If that does not suit your needs, this question is already addressed here, you can try to use ELKI's DBSCAN implementation.
i tried to do a LR with SKLearn for a rather large dataset with ~600 dummy and only few interval variables (and 300 K lines in my dataset) and the resulting confusion matrix looks suspicious. I wanted to check the significance of the returned coefficients and ANOVA but I cannot find how to access it. Is it possible at all? And what is the best strategy for data that contains lots of dummy variables? Thanks a lot!
Scikit-learn deliberately does not support statistical inference. If you want out-of-the-box coefficients significance tests (and much more), you can use Logit estimator from Statsmodels. This package mimics interface glm models in R, so you could find it familiar.
If you still want to stick to scikit-learn LogisticRegression, you can use asymtotic approximation to distribution of maximum likelihiood estimates. Precisely, for a vector of maximum likelihood estimates theta, its variance-covariance matrix can be estimated as inverse(H), where H is the Hessian matrix of log-likelihood at theta. This is exactly what the function below does:
import numpy as np
from scipy.stats import norm
from sklearn.linear_model import LogisticRegression
def logit_pvalue(model, x):
""" Calculate z-scores for scikit-learn LogisticRegression.
parameters:
model: fitted sklearn.linear_model.LogisticRegression with intercept and large C
x: matrix on which the model was fit
This function uses asymtptics for maximum likelihood estimates.
"""
p = model.predict_proba(x)
n = len(p)
m = len(model.coef_[0]) + 1
coefs = np.concatenate([model.intercept_, model.coef_[0]])
x_full = np.matrix(np.insert(np.array(x), 0, 1, axis = 1))
ans = np.zeros((m, m))
for i in range(n):
ans = ans + np.dot(np.transpose(x_full[i, :]), x_full[i, :]) * p[i,1] * p[i, 0]
vcov = np.linalg.inv(np.matrix(ans))
se = np.sqrt(np.diag(vcov))
t = coefs/se
p = (1 - norm.cdf(abs(t))) * 2
return p
# test p-values
x = np.arange(10)[:, np.newaxis]
y = np.array([0,0,0,1,0,0,1,1,1,1])
model = LogisticRegression(C=1e30).fit(x, y)

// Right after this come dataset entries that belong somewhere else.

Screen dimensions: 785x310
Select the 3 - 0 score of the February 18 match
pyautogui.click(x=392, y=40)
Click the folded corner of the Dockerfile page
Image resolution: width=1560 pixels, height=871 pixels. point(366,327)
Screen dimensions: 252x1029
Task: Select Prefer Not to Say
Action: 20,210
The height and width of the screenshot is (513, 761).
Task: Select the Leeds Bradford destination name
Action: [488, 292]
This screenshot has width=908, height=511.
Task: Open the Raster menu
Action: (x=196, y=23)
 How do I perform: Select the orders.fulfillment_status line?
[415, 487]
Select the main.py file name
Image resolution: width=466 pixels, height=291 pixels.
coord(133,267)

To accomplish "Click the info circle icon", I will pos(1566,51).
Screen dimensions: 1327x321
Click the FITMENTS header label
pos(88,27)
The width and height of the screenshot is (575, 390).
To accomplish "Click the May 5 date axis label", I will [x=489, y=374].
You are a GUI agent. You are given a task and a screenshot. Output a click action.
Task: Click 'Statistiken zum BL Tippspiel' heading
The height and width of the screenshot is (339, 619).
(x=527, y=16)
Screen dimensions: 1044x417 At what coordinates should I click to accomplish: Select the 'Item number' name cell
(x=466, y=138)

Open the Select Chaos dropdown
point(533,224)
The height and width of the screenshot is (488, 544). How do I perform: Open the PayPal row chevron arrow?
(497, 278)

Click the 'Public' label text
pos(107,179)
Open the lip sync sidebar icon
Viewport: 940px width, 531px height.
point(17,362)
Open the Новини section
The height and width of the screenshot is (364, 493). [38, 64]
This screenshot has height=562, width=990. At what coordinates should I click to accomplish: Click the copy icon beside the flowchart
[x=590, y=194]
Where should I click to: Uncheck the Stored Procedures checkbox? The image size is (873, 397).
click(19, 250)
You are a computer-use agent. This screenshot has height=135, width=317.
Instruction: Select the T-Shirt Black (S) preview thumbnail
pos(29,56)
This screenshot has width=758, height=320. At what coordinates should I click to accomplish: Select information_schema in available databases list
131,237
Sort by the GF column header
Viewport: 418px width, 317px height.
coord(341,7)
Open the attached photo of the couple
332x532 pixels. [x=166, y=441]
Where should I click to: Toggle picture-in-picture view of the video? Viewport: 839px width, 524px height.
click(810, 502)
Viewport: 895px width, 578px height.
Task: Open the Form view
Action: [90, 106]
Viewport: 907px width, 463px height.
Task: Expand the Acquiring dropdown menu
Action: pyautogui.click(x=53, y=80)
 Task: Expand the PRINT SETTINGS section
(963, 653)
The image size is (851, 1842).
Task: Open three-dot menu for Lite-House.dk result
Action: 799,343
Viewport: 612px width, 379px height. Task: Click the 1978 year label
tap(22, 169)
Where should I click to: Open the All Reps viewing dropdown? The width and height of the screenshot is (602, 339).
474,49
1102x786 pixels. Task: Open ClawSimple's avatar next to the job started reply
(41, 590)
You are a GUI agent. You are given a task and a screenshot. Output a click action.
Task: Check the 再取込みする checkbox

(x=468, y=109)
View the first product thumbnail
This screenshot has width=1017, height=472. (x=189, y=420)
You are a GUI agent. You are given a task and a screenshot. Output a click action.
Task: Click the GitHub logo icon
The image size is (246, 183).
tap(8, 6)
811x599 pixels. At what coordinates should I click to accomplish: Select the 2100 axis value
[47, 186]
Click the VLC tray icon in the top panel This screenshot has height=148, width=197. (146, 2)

print(logit_pvalue(model, x))
# compare with statsmodels
import statsmodels.api as sm
sm_model = sm.Logit(y, sm.add_constant(x)).fit(disp=0)
print(sm_model.pvalues)
sm_model.summary()
The outputs of print() are identical, and they happen to be coefficient p-values.
[ 0.11413093 0.08779978]
[ 0.11413093 0.08779979]
sm_model.summary() also prints a nicely formatted HTML summary.